На меня — да, за всех не берусь сказать. На меня накладывает безусловно, я далеко не все могу себе позволить, да меня и не тянет допускать что-то, что вообще вне рамок приличий, так, попросту скажу.
Юрий Михайлович, еще чуть-чуть про современное творчество. Вот Вознесенский, очень хорошо вам известный, ведь его творчество, да и других шестидесятников, неотделимо от большой аудитории, звучащего слова и так далее, да?
Безусловно, да.
Кто-то говорит, что эта культура ушла. Где эти встречи в Политехническом музее с той же атмосферой и так далее. А с другой стороны, кто-то скажет: а вот современные рэп-батлы, где тоже какой-то нерв, какая-то боль? Вот меня один гость уверял, что в этом поколении хип-хопа, рэпа и так далее все продиктовано некоей большой внутренней болью. И кто-то скажет, что это вот продолжатели тех традиций, но вот на таком новом уровне. Я не знаю, насколько вы знакомы с этим, но вот как вам кажется, здесь можно говорить о какой-то преемственности или это уж совсем нетерпимо?
Да нет, конечно.
Нельзя?
Поэты-шестидесятники, при всей их коньюнктурной жилке у каждого, все-таки «поэт в России — больше, чем поэт» — это Евтушенко не придумал, и это в каждом осталось, или когда он писал: «А любил я Россию / всею кровью, хребтом — / ее реки в разливе / и когда подо льдом…» — чудесно. А какие есть строфы у Вознесенского: «О родина, попрощаемся, / буду звезда, ветла, / не плачу, не попрошайка, / спасибо, что жизнь была» — это ж строфы на разрыв аорты. А рэп, по-моему, это кривляние, я не берусь сказать, я вообще не знаю, что это такое, но меня и знать не тянет, просто иногда по телевизору что-то увидишь, какое-то уродство невероятное.
А может, это просто непонятная эстетика совсем, может быть, там…
Может быть.
Юрий Михайлович, еще один очень интересный для меня поворот этой же темы: в свое время Николай Николаевич Лисовой, Царствие Небесное, когда был у меня в программе, он напомнил, что смирение — это в том числе знание своей меры, и писалось даже «смерение» до революции, через «ять». А вот с этой точки зрения художник может быть смиренным, можете вы состояться как творец, зная при этом свою меру, тем более что — почему мне очень хотелось вас спросить — Павел Басинский, помню, определил вас, как смиренника-аристократа. Вот вы знаете свою меру как художник?
Это не надо знать даже, это не надо знать, это настолько органично, что, когда я пишу стихи, эта мера присутствует просто и все. Это не предмет знаний…
Не предмет рационального осмысления, да?
Да, рационального осмысления.
Тогда, пока еще мы в теме «Терпение»: сегодня только ленивый уже не говорит о том, что отличительная черта современных либералов — это нетерпимость к взглядам, которые они не разделяют…
Это не современно, это всегда так было.
Всегда, да, а вот в чем причина этого, как думаете?

● ● ● ● ●

▶ [Что нужно сделать]:
A. Преобразуйте в JSON-список строк часть записей от строки, содержащей "Locate an element on the screen. The image", до конца записей включительно: каждая строка становится отдельным элементом, пустые строки опустите.
B. Продолжите фрагмент интервью о поэзии и терпимости, начав сразу после его последней реплики.
Фрагмент интервью и записи никак не связаны между собой.

● ● ● ● ●

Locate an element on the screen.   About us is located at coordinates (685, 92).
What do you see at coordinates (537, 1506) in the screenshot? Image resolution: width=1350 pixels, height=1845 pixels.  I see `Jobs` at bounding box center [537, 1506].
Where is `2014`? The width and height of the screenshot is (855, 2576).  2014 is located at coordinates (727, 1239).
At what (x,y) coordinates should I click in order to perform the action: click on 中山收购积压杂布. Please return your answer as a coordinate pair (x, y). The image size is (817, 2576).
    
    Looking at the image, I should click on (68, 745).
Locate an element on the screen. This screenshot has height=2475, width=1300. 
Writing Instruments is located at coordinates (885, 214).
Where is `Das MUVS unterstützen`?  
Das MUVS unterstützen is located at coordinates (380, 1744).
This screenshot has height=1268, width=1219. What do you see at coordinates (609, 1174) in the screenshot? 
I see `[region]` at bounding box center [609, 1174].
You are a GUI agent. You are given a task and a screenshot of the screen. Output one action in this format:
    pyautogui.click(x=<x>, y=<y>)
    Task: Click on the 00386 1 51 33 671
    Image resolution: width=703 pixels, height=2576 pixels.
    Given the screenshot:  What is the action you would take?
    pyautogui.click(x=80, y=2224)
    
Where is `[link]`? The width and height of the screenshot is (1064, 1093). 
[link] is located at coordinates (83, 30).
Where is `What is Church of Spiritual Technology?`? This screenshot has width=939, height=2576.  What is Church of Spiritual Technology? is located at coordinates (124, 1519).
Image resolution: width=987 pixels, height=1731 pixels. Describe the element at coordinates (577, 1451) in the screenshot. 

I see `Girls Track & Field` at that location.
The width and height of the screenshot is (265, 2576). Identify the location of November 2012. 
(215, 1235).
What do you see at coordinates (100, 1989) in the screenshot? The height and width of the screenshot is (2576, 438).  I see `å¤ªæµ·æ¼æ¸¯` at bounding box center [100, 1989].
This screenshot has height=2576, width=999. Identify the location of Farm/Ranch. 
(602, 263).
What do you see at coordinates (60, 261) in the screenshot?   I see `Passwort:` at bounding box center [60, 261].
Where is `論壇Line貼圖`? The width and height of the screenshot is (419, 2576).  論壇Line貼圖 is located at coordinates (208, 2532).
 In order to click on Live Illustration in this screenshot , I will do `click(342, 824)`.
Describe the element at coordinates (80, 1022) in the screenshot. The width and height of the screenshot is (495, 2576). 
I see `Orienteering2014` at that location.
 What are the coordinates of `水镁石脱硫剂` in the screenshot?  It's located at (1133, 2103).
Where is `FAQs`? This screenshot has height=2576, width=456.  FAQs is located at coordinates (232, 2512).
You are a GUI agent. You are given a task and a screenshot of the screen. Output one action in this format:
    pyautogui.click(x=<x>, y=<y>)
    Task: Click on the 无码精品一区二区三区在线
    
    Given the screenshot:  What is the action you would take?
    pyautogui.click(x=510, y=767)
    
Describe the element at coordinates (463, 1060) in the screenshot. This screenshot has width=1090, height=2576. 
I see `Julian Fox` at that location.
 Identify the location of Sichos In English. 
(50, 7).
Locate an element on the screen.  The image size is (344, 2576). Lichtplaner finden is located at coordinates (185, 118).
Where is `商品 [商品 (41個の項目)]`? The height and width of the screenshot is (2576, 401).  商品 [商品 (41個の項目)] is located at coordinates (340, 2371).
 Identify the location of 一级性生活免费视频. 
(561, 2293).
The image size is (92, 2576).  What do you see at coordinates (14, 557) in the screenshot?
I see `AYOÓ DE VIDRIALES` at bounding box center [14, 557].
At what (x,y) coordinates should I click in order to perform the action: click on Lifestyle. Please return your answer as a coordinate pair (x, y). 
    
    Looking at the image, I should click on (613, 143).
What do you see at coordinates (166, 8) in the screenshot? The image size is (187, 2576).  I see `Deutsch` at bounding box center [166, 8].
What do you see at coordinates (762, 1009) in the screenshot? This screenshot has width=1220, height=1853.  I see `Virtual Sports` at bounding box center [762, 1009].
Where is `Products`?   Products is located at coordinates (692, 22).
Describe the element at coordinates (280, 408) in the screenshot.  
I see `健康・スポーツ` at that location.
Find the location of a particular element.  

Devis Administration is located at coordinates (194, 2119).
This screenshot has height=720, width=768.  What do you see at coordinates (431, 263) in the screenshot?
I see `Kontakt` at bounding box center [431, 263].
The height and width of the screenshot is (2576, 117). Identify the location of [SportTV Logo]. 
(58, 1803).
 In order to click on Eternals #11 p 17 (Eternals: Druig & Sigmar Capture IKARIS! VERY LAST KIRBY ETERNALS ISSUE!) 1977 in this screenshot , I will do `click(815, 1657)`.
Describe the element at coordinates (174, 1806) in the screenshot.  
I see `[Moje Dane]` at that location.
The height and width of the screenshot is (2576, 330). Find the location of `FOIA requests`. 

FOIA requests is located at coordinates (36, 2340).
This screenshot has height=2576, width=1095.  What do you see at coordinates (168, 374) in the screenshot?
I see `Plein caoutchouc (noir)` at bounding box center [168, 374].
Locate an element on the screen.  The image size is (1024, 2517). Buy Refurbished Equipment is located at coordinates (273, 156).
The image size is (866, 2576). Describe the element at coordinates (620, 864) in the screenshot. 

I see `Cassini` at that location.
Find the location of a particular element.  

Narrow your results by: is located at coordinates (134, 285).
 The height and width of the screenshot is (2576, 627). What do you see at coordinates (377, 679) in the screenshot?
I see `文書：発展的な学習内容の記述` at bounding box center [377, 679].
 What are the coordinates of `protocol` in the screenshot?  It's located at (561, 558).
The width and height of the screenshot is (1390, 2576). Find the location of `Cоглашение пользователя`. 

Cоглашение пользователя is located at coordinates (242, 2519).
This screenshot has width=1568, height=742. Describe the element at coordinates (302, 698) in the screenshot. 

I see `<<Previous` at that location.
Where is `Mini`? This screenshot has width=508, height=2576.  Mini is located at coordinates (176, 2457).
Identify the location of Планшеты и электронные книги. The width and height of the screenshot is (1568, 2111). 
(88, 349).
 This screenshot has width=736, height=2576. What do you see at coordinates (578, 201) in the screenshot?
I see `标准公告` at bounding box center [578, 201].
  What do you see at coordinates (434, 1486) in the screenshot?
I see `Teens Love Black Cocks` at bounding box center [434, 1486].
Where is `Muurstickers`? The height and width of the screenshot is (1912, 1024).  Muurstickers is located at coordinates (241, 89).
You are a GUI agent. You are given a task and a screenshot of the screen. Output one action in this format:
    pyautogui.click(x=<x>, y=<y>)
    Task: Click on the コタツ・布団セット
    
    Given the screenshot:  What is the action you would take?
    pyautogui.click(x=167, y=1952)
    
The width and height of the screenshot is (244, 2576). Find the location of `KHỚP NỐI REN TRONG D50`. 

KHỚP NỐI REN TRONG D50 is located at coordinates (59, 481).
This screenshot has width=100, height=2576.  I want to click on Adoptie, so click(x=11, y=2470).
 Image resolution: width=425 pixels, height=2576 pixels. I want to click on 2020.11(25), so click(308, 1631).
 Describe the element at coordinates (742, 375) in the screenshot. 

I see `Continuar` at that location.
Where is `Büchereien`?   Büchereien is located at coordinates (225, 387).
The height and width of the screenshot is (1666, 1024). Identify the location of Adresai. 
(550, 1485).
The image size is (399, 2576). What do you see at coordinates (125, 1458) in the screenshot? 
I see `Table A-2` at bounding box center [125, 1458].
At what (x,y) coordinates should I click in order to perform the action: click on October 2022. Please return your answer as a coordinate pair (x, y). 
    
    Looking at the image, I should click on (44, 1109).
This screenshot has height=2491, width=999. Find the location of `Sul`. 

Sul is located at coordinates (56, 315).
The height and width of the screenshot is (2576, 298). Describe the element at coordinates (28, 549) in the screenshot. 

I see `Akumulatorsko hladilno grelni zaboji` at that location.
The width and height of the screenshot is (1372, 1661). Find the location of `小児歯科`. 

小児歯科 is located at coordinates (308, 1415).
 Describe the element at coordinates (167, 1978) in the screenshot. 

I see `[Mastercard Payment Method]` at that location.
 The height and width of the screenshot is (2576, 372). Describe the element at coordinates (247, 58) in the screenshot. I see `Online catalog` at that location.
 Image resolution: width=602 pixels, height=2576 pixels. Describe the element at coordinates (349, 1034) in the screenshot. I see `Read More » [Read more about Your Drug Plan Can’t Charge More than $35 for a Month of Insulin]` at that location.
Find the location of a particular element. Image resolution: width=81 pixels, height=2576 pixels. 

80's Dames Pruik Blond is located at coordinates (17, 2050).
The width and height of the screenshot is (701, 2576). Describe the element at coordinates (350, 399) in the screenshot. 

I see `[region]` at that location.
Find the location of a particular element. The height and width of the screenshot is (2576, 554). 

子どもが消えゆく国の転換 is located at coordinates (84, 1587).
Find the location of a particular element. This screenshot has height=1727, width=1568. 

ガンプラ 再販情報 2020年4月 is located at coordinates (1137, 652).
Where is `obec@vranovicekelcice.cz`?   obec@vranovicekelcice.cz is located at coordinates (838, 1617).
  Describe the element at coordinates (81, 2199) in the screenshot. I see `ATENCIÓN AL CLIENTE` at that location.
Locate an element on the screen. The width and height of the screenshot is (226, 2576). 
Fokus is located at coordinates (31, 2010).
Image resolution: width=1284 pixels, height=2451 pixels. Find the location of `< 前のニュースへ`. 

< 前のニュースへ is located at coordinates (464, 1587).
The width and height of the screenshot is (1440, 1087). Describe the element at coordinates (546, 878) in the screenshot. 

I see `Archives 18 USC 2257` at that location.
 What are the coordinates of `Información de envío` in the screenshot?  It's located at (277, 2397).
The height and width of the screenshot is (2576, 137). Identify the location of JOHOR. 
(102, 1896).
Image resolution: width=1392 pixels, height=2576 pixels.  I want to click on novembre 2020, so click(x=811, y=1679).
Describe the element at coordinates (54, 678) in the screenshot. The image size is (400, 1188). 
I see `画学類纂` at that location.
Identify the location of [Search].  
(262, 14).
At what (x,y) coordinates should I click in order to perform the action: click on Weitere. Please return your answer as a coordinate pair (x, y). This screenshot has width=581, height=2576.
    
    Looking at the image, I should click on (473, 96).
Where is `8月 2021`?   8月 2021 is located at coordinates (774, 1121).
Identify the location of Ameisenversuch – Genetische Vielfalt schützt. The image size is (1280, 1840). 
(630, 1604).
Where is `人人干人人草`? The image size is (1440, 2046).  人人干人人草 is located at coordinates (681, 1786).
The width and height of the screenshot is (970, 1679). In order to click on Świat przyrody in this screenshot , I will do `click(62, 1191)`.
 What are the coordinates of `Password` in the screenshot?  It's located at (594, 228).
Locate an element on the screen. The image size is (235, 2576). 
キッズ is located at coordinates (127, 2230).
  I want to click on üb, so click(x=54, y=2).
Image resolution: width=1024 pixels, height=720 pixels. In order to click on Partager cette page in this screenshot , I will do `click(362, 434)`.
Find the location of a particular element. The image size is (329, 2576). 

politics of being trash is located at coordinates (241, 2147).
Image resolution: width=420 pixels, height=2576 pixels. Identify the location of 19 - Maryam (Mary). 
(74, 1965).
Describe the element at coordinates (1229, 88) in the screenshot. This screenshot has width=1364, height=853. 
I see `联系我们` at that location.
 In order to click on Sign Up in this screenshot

● ● ● ● ●

▶ [Ответы к заданиям]:
A.
[
  "Locate an element on the screen. The image size is (235, 2576). ",
  "キッズ is located at coordinates (127, 2230).",
  "  I want to click on üb, so click(x=54, y=2).",
  "Image resolution: width=1024 pixels, height=720 pixels. In order to click on Partager cette page in this screenshot , I will do `click(362, 434)`.",
  "Find the location of a particular element. The image size is (329, 2576). ",
  "politics of being trash is located at coordinates (241, 2147).",
  "Image resolution: width=420 pixels, height=2576 pixels. Identify the location of 19 - Maryam (Mary). ",
  "(74, 1965).",
  "Describe the element at coordinates (1229, 88) in the screenshot. This screenshot has width=1364, height=853. ",
  "I see `联系我们` at that location.",
  " In order to click on Sign Up in this screenshot"
]

B.
Да потому что это секта. Вы помните, еще при декабристах: «Кишкой последнего попа последнего царя удавим». Отказ от Бога, от смирения, началось с просветителей, которые в принципе идеологически и утопили Францию в крови, всё — от Парижа до Вандеи, а потом так и пошло, дальше — больше, это проблема атеизма — раз, и на почве атеизмакакой-то упертости невероятной, совершенно невероятной упертости. Вот, казалось бы, как это можно не понять, что невозможно насильственно украинизировать миллионы русских в Донбассе и в Крыму, ну это же понятно абсолютно — нет, аннексия. Ну что это такое? И долбят, долбят, что это аннексия. Это совершенное непонимание, значит, своих современников просто непонимание, что такое вообще человек и русский человек в частности.
Но сегодня многие либералы скажут, что они не атеисты. Они что, самообманываются?
Они агностики, наверное. Трудно мне представить себе либерала…
То есть он либо не либерал, либо не атеист? (Смеется.)
Наверное, пожалуй, что так, потому что слишком тут все не сходится, слишком не сходится. Я не скажу, что не быть либералом — это уже знак качества, конечно, нет. Противоположный лагерь — и сталинисты, и бог знает, кто, чего там только не намешано. Но мы, люди просвещенные, которые сами понимают, что либерализм имеет место быть и в нем есть свои положительные достоинства, безусловно, с болью смотрим, как, действительно, он выродился в эту секту, антигосударственную абсолютно, да по большому счету и антикультурную.
ПРОЩЕНИЕ
Я с такого личного хочу начать вопроса. Наверное, в жизни каждого из нас были, есть люди, у которых мы не успели попросить прощения. Вот вы бы, если в вашей жизни такие люди были, у кого бы вы в первую очередь сейчас просили бы прощения?
У мамы.
У мамы?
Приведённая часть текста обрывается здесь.